» **WHAT TO DO**: Copy the lines from the one containing "Task: Click the Remote" through the one containing "coord(19,284)", including both.

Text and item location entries
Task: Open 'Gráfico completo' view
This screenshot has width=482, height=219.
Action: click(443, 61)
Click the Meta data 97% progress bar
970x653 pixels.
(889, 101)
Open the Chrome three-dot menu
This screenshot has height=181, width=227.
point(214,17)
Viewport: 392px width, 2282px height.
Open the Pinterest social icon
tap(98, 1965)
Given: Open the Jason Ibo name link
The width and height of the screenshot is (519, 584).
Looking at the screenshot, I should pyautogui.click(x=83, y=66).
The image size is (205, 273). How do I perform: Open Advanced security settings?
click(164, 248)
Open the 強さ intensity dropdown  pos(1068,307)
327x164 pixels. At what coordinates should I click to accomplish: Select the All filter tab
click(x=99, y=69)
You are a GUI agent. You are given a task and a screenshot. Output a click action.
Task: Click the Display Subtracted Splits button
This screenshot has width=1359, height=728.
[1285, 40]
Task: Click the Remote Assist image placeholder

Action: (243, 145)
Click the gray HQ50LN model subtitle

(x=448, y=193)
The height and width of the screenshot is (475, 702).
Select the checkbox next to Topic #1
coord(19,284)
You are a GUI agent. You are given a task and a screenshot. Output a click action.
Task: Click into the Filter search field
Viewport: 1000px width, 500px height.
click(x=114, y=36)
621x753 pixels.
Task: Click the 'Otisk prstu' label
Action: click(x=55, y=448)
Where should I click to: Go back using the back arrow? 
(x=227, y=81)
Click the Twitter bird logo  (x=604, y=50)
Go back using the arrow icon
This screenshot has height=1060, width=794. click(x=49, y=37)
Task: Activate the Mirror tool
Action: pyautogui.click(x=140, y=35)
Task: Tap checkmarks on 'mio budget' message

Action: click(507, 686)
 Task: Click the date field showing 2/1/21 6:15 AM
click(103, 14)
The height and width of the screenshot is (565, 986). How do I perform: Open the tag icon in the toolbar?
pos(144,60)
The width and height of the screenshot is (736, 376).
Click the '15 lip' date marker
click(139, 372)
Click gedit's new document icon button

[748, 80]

» **FINISHED ANSWER**:
Task: Click the Remote Assist image placeholder

Action: (243, 145)
Click the gray HQ50LN model subtitle

(x=448, y=193)
The height and width of the screenshot is (475, 702).
Select the checkbox next to Topic #1
coord(19,284)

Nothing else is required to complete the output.